A true addition, the new living module uses a completely separate structure from its master dwelling, jutting out independently of the midcentury dwelling. However, the overall angles of the new space suggest a modernized version of conventional residential architecture, with a peaked roof and sheltered doorway.
The entry area exhibits the distorted angles of the addition in their most closely-packed form, accented further by smooth orange walls. A pebbled walkway has been extended from the driveway as a rectangular frame around the bottom of the structure.
Inside, all the walls of the living space are lined in smoothed plywood, and most furniture and structure of the room also exhibits wooden construction. Along outwardly-sloped walls, a set of cabinets is mounted low to create a long bench as well.
Though the addition is technically composed of two different rooms, the second one is simply a loft situated on a wide balcony over the main living space. Saving space, residents must first climb steps to the cabinet benches to ascend the flight upward to the loft.
A variety of windows are utilized within the addition, all rectangular. Two sets of tall and wide windows along perpendicular edges combine with a skylight overhead to bring in the most light, while various thinner openings provide accent light and localized illumination for certain parts of the space.
The top-level balcony is all glass, further uniting the children’s play area at the top with the more general living room below it. At the edge of the main house in the corner of the room, you can see where steps come up from the entry and storage rooms on the ground floor.
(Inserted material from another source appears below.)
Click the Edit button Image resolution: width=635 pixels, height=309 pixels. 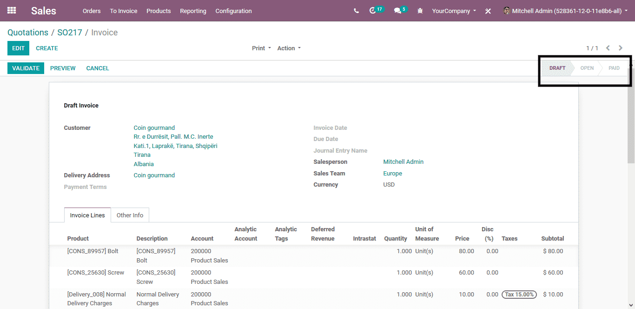(x=18, y=48)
The storage bench along the front wall of the addition can provide seating for a large number of people in addition to the more formal seating on the room’s standalone furniture, helping to make this addition a perfect gathering space for any number of residents and guests.
Each window is recessed into the wall somewhat, allowing for certain paned to be angled differently along a single wall. The windows which stand straight up can be used as shelving space, too, for accent pieces.
The two smallest windows of the addition, one on each floor, can be opened to allow a breeze of fresh air inside to offset the heat from the sun during summer without relying too much on artificial means of cooling.
The balcony up top is kept as unstructured as possible, leaving plenty of space for children to play in. The area’s height and the inclusion of carpeting instead of hardwood flooring helps in its use as a playroom, whiel its open-air nature allows adults to keep tabs on what’s happening above their heads.
The carpeting here keeps kids from getting splinters while building, while a few cushioned contemporary stools give them rest when need be.